[[ Data open ]]

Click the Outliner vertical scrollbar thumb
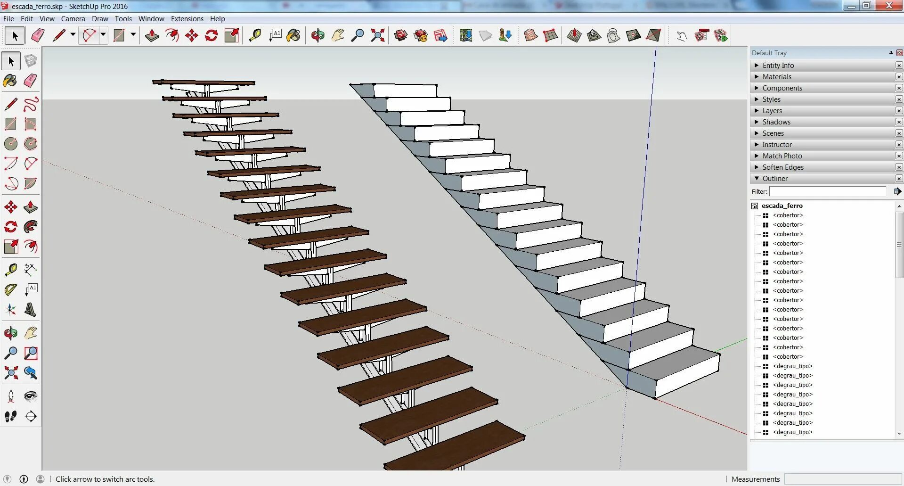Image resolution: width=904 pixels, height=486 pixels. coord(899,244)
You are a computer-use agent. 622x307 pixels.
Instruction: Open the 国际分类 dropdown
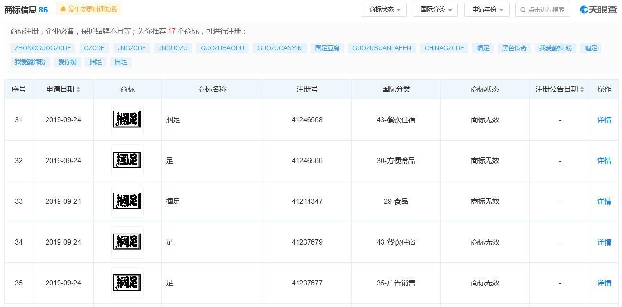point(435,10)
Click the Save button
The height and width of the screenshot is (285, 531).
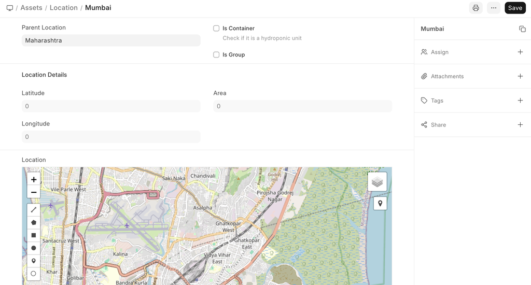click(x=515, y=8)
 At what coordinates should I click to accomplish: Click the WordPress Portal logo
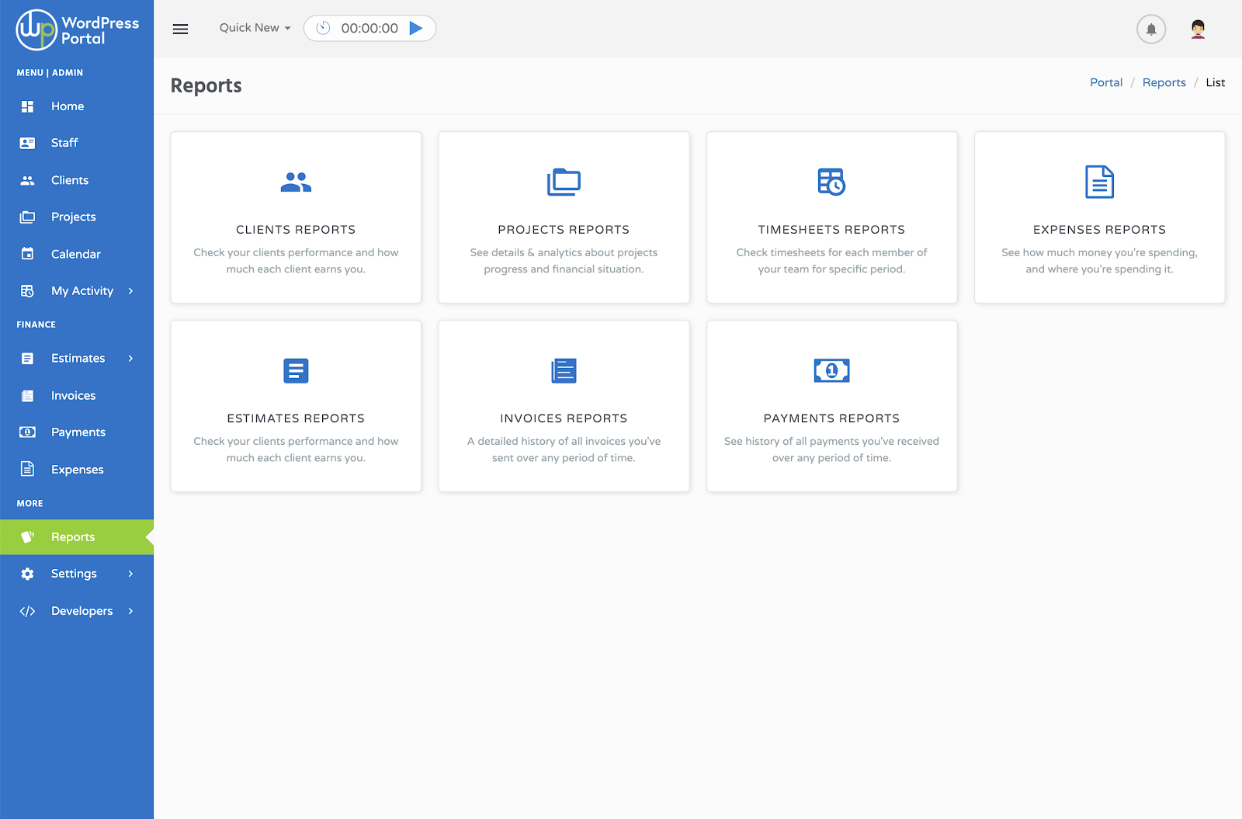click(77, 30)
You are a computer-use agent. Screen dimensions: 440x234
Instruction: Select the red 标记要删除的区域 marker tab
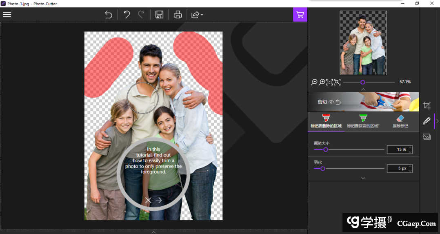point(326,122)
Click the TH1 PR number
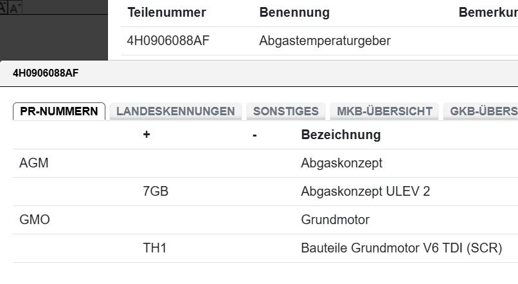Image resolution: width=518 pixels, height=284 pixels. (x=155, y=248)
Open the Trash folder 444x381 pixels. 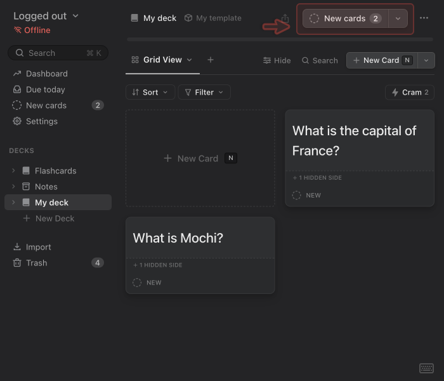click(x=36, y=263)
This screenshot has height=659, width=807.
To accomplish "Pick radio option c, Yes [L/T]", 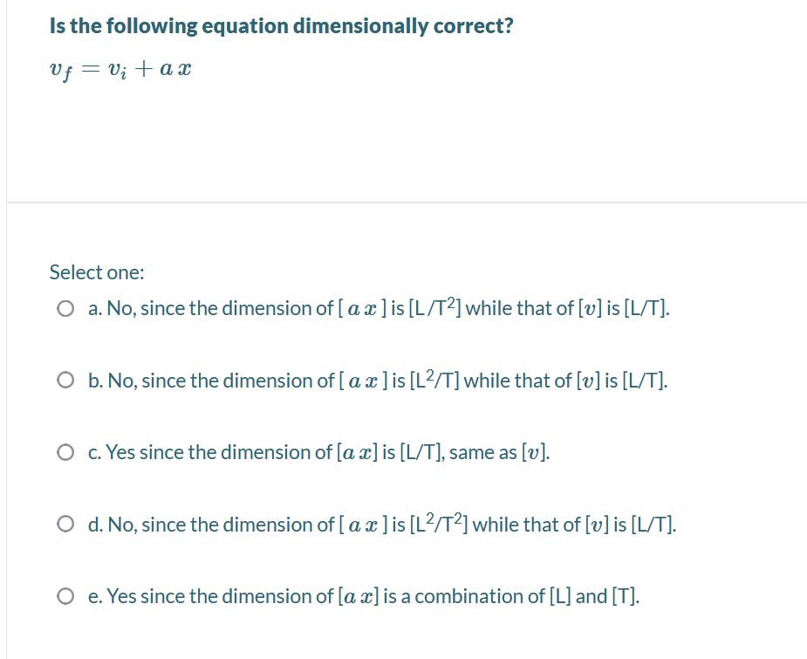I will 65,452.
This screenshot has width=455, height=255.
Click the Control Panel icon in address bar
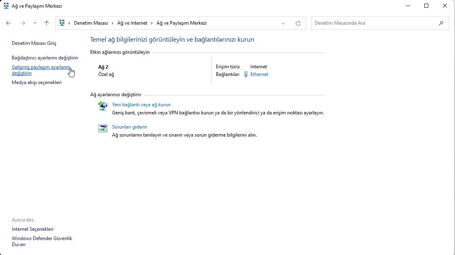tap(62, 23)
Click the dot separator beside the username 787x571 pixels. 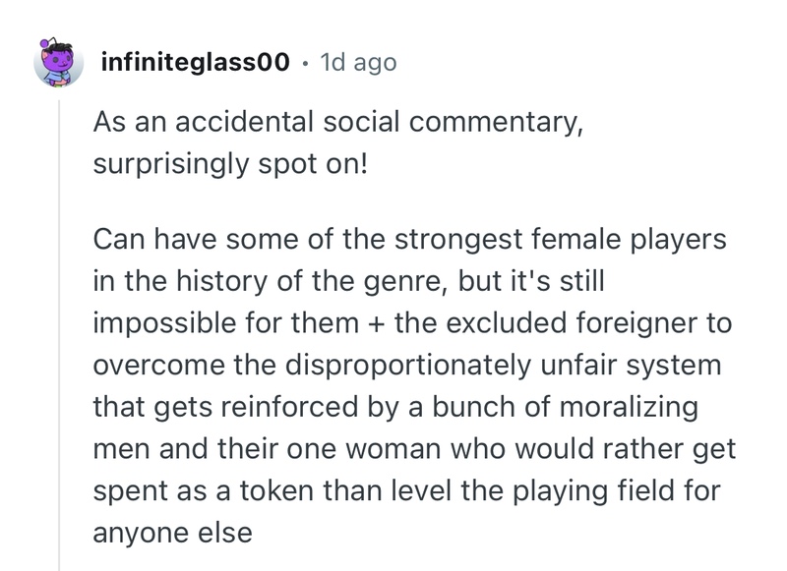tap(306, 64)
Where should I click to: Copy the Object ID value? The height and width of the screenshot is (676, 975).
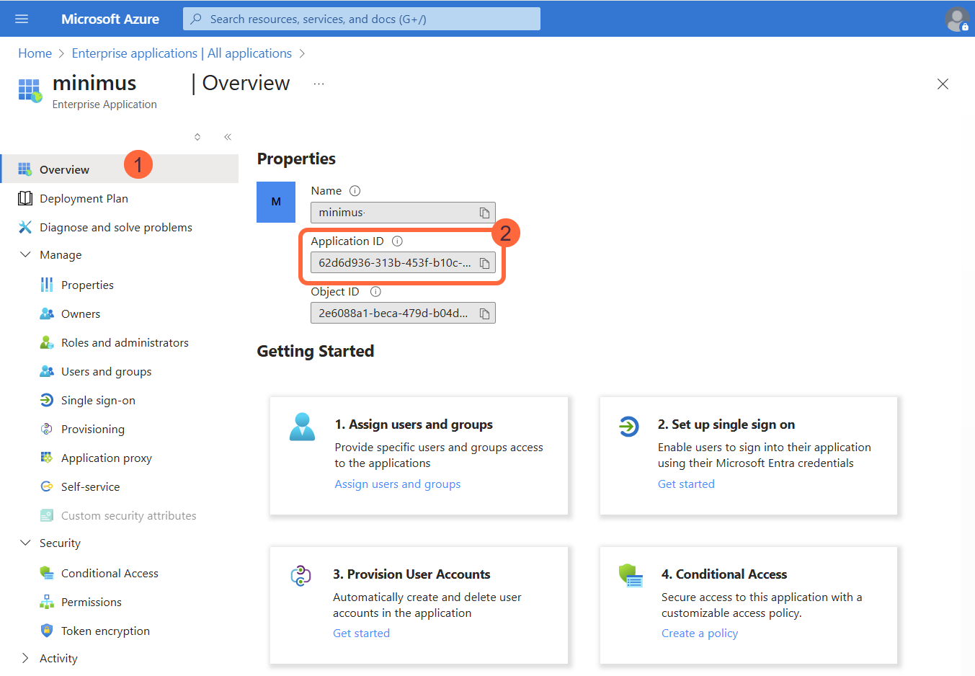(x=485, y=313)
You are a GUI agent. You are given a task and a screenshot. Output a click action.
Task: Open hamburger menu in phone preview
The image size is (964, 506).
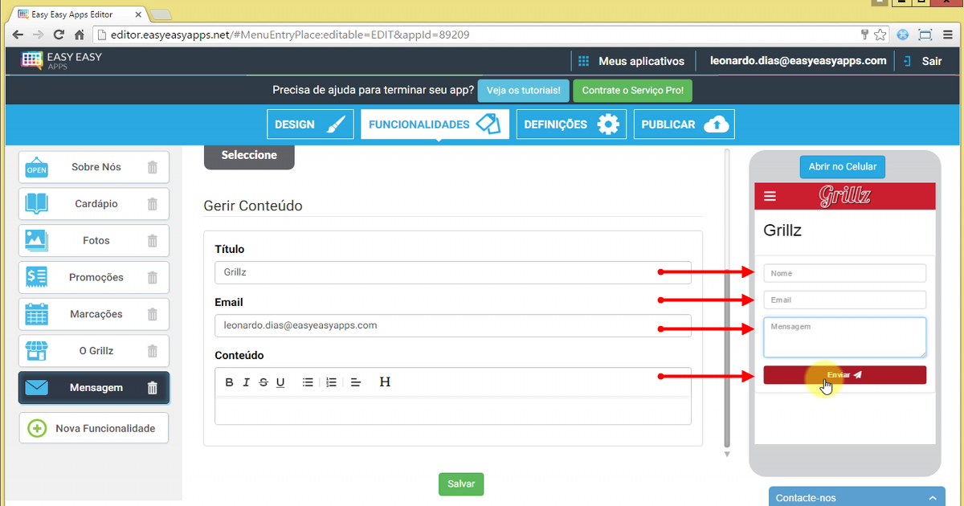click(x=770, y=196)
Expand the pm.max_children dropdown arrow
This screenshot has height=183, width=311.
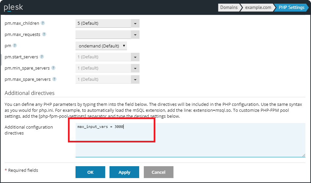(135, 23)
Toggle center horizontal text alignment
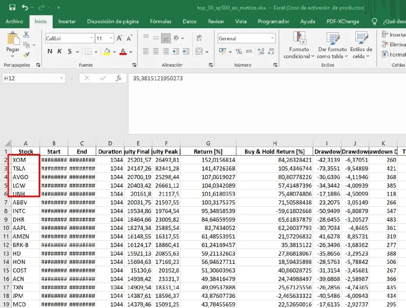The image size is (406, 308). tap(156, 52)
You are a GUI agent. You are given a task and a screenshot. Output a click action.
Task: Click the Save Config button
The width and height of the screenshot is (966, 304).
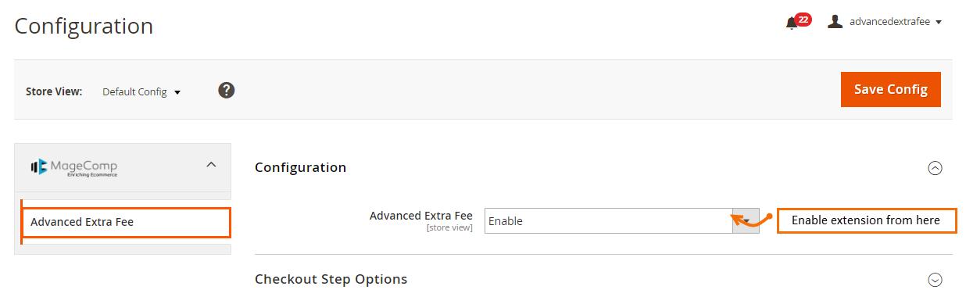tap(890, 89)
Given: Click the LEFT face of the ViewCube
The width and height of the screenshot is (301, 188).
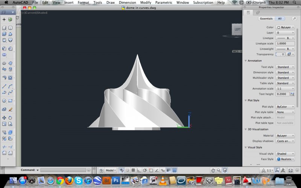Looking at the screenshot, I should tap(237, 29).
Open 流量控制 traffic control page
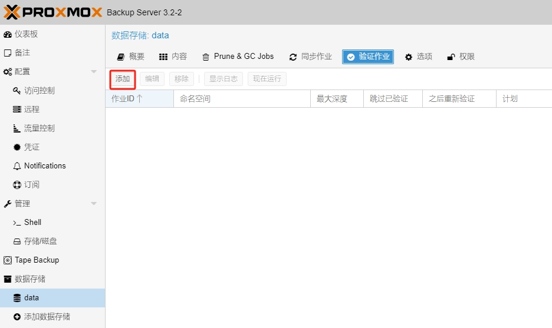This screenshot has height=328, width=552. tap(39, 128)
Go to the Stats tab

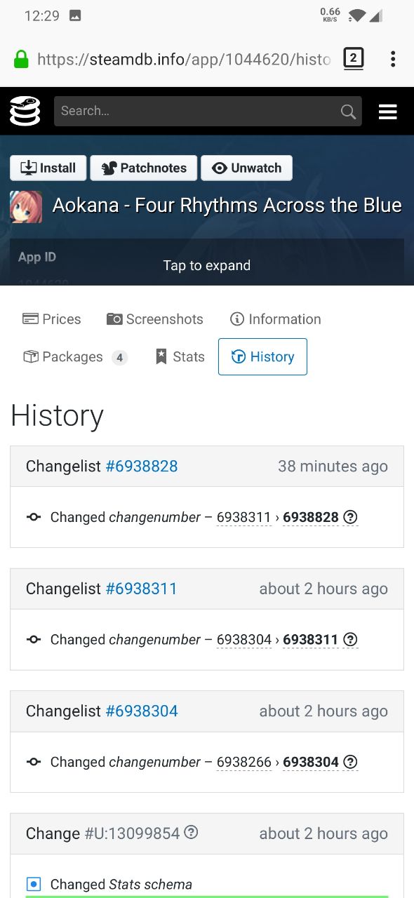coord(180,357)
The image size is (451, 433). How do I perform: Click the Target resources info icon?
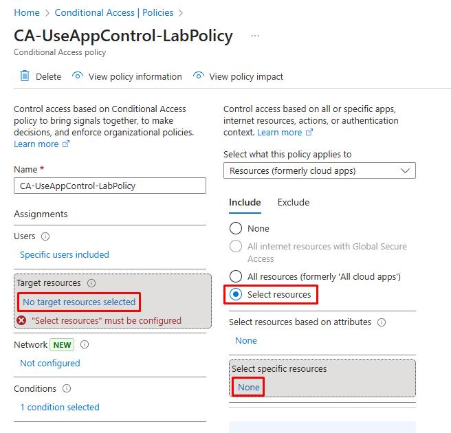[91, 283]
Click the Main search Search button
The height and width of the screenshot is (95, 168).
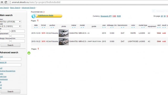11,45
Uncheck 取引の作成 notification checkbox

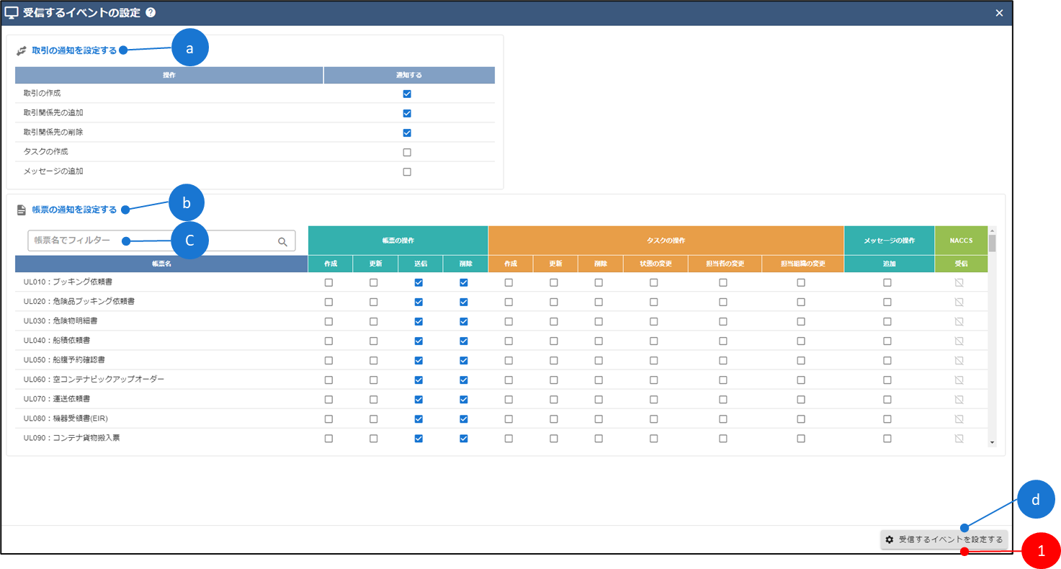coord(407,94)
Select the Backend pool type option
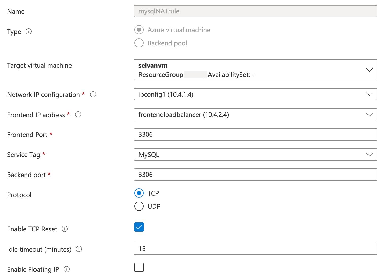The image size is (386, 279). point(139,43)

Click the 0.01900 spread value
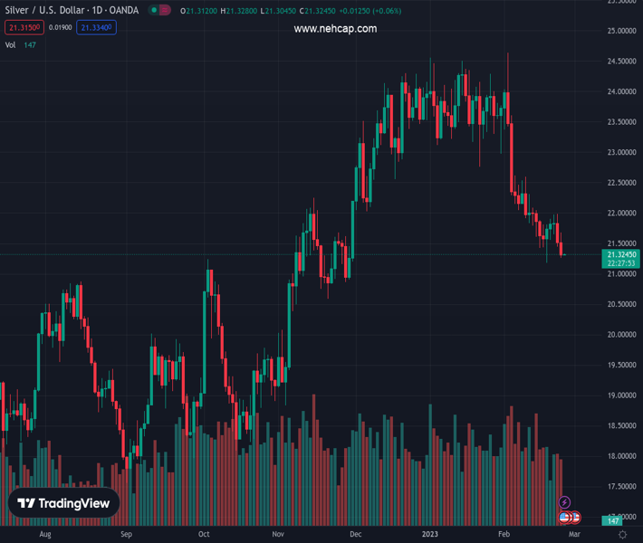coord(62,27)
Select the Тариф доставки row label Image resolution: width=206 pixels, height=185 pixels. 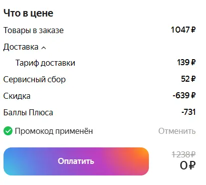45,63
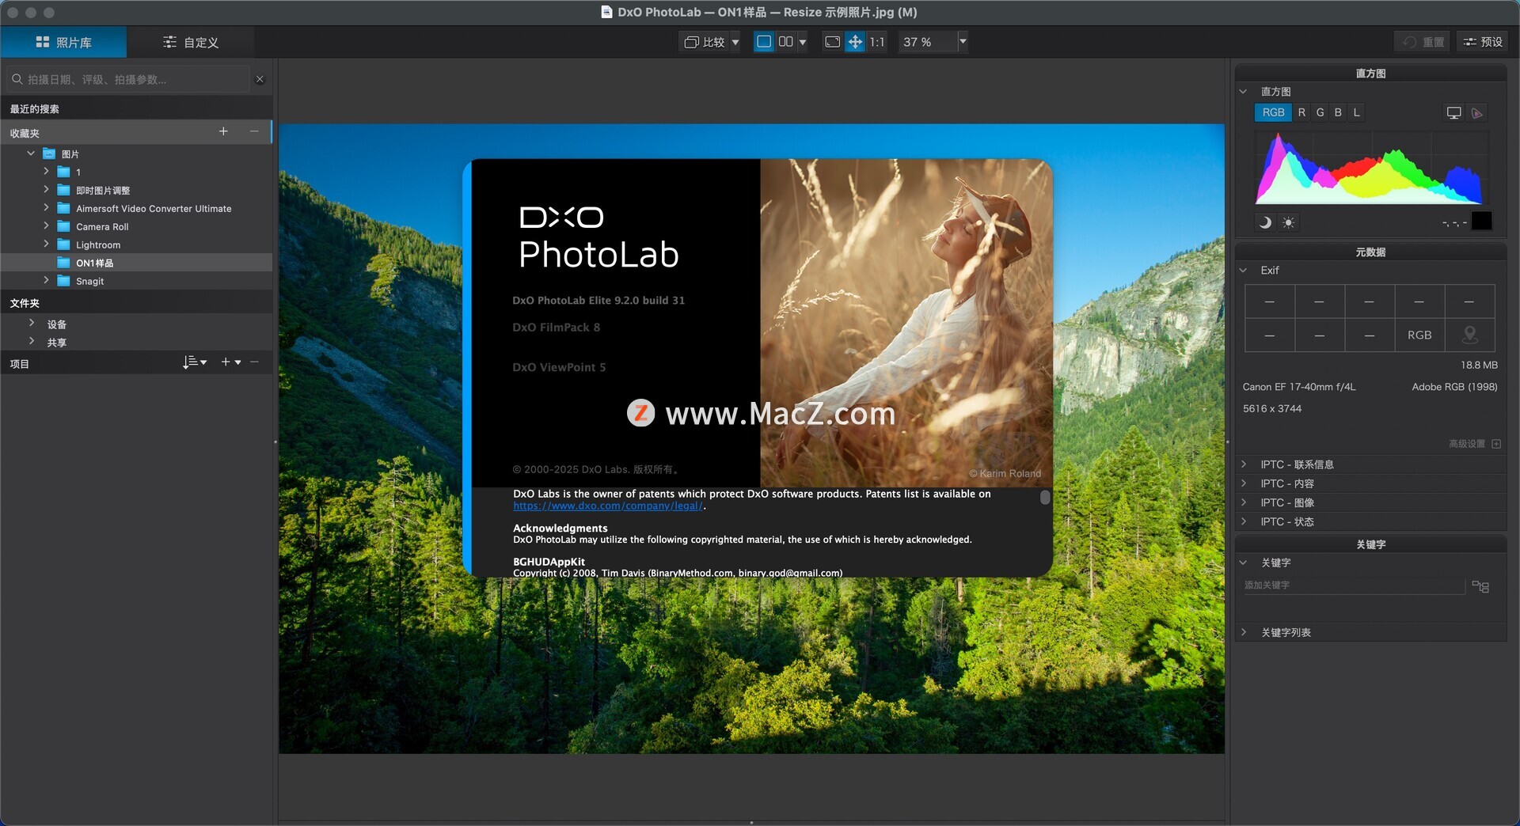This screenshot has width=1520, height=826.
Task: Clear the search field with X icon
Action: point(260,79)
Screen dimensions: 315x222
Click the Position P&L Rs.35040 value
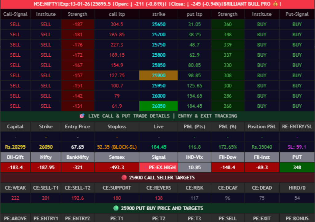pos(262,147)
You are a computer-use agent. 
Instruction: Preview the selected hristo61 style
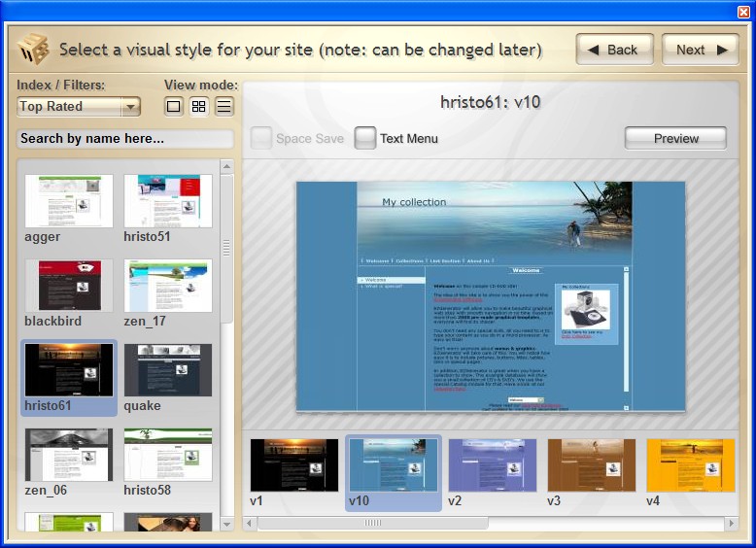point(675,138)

[[ Data closed ]]

Your answer must be a single number: the count of lines in the records above that contain "dimensions".

2